*** Begin section ***

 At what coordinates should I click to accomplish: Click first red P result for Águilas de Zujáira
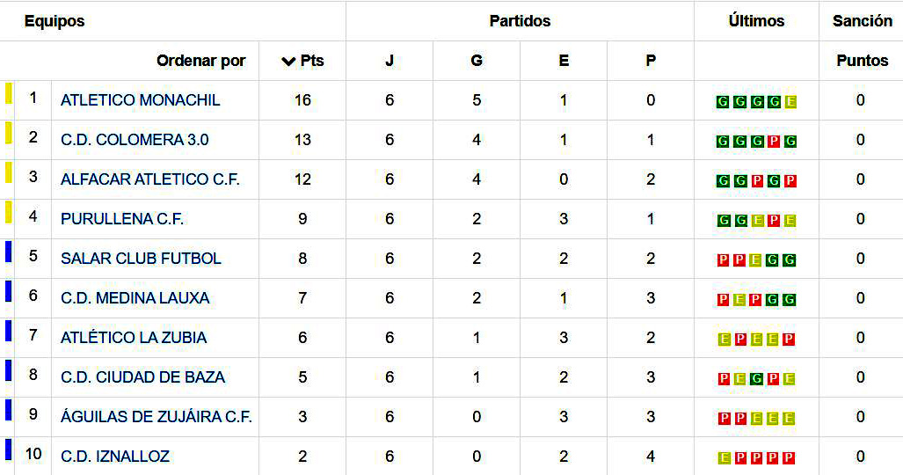[x=723, y=419]
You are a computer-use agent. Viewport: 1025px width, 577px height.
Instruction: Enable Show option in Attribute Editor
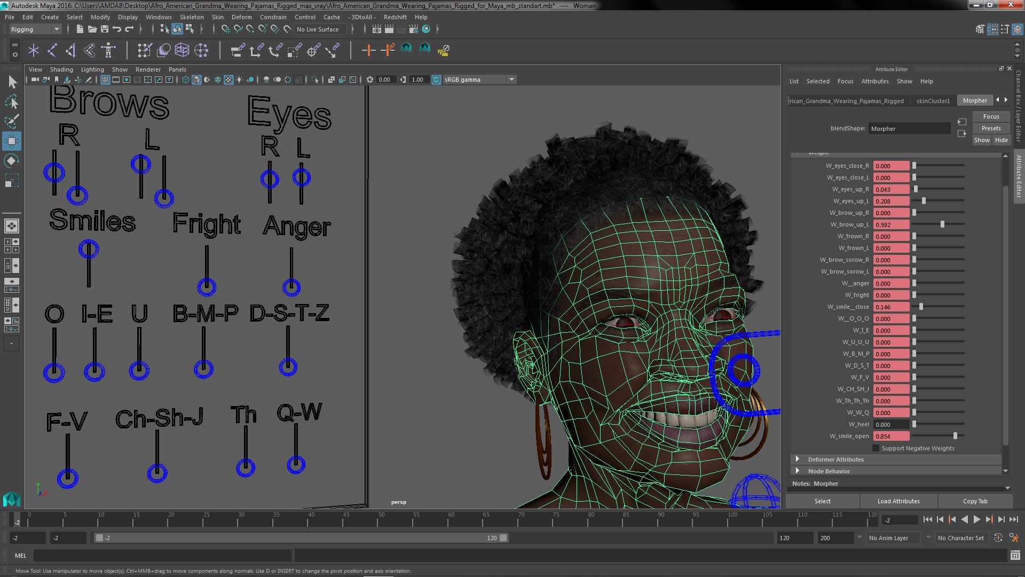click(981, 139)
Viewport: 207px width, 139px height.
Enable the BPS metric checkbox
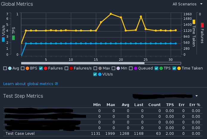(23, 68)
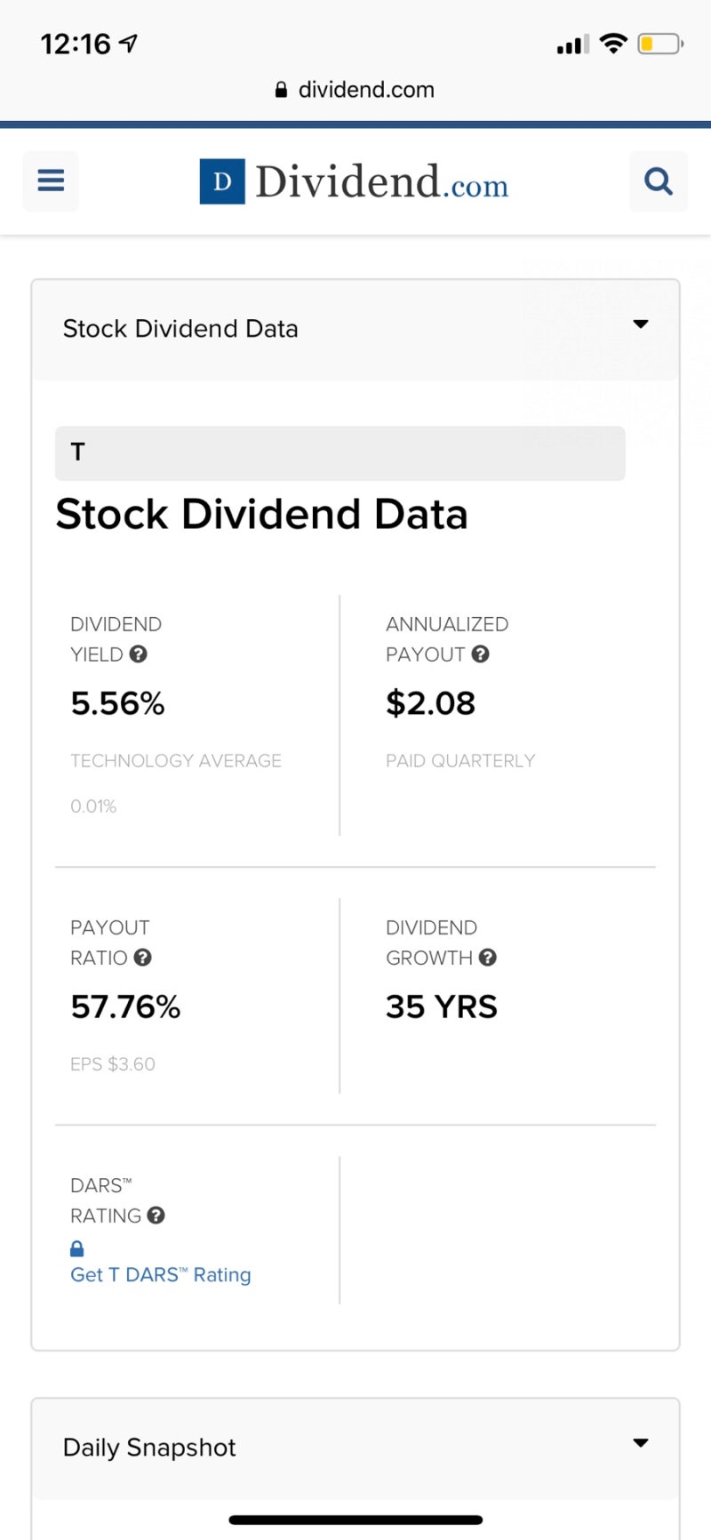
Task: Tap the Payout Ratio question mark
Action: tap(142, 958)
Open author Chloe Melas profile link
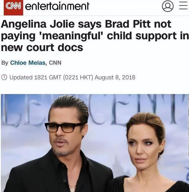The width and height of the screenshot is (189, 192). 28,63

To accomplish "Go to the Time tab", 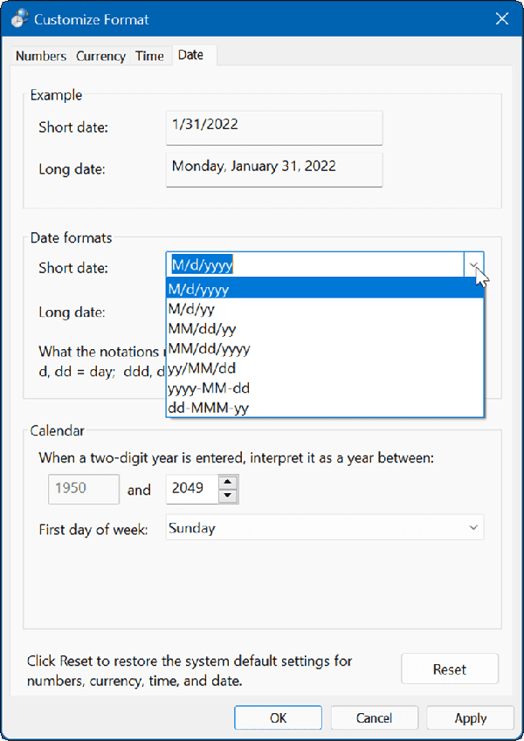I will click(x=149, y=56).
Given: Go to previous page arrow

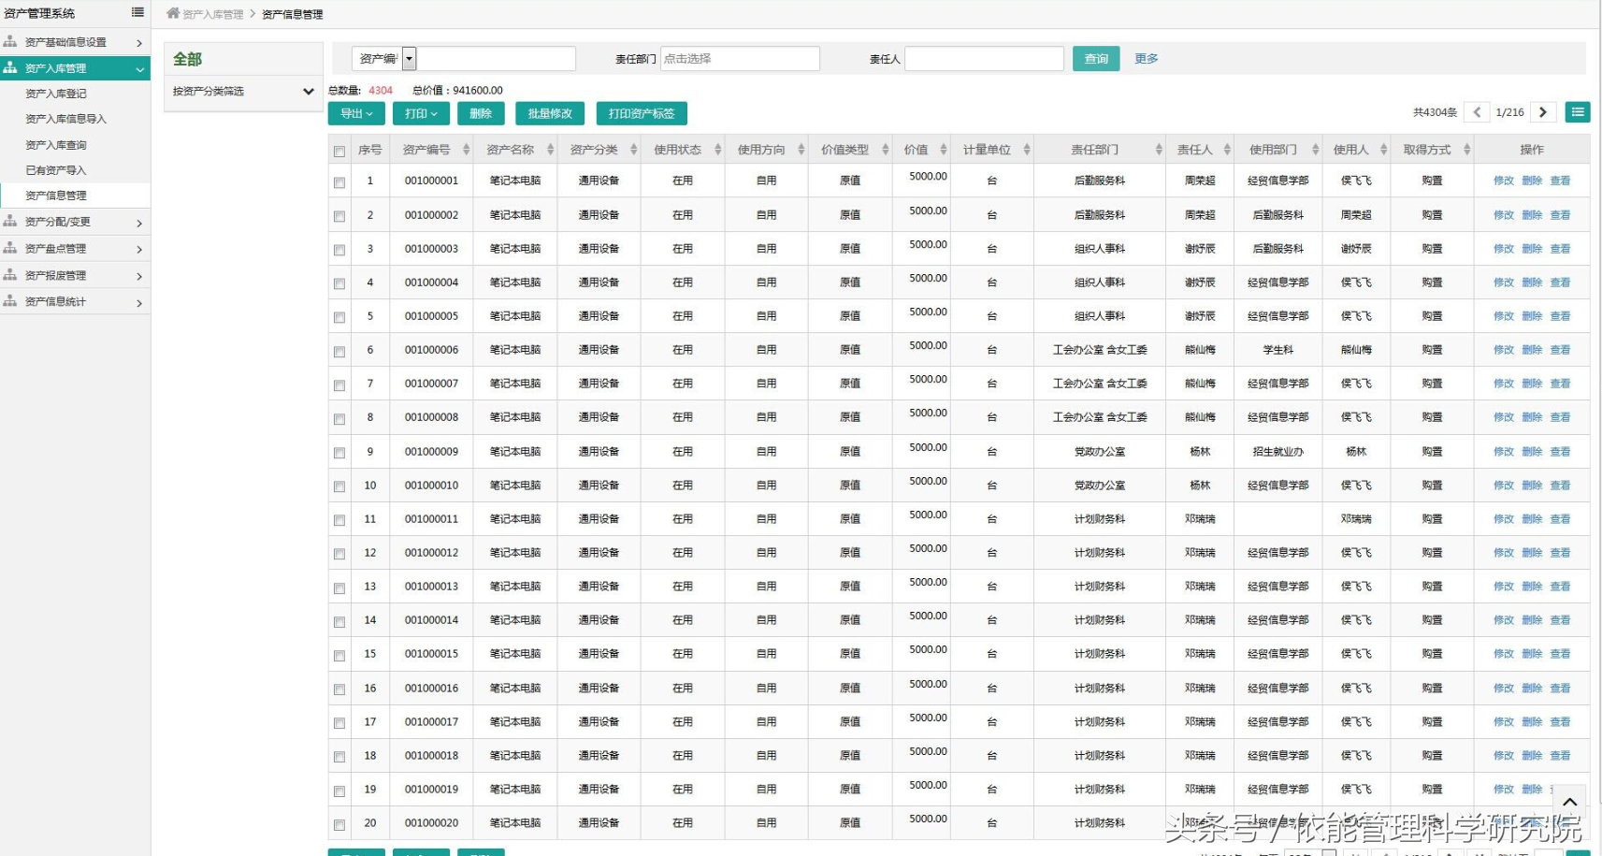Looking at the screenshot, I should coord(1477,112).
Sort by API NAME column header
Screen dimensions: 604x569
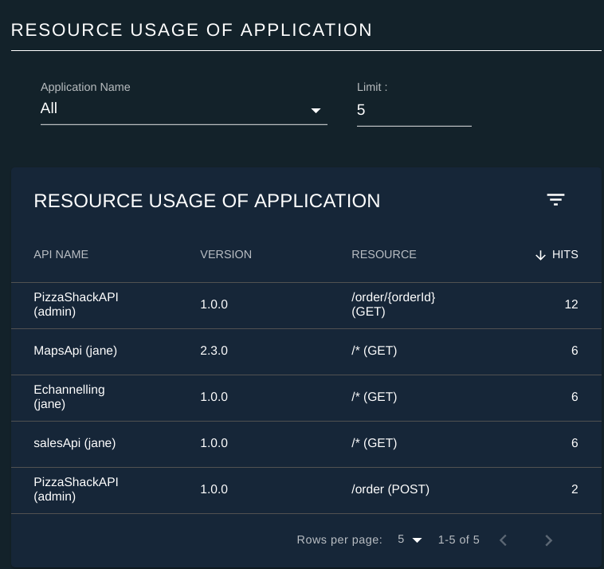[x=61, y=254]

*** End section ***

- [About this task] Among the lines above, find those with the string "Viewport" and copy them.

- [Final answer]
You are a computer-use agent. Viewport: 1025px width, 577px height.
Viewport: 207px width, 139px height.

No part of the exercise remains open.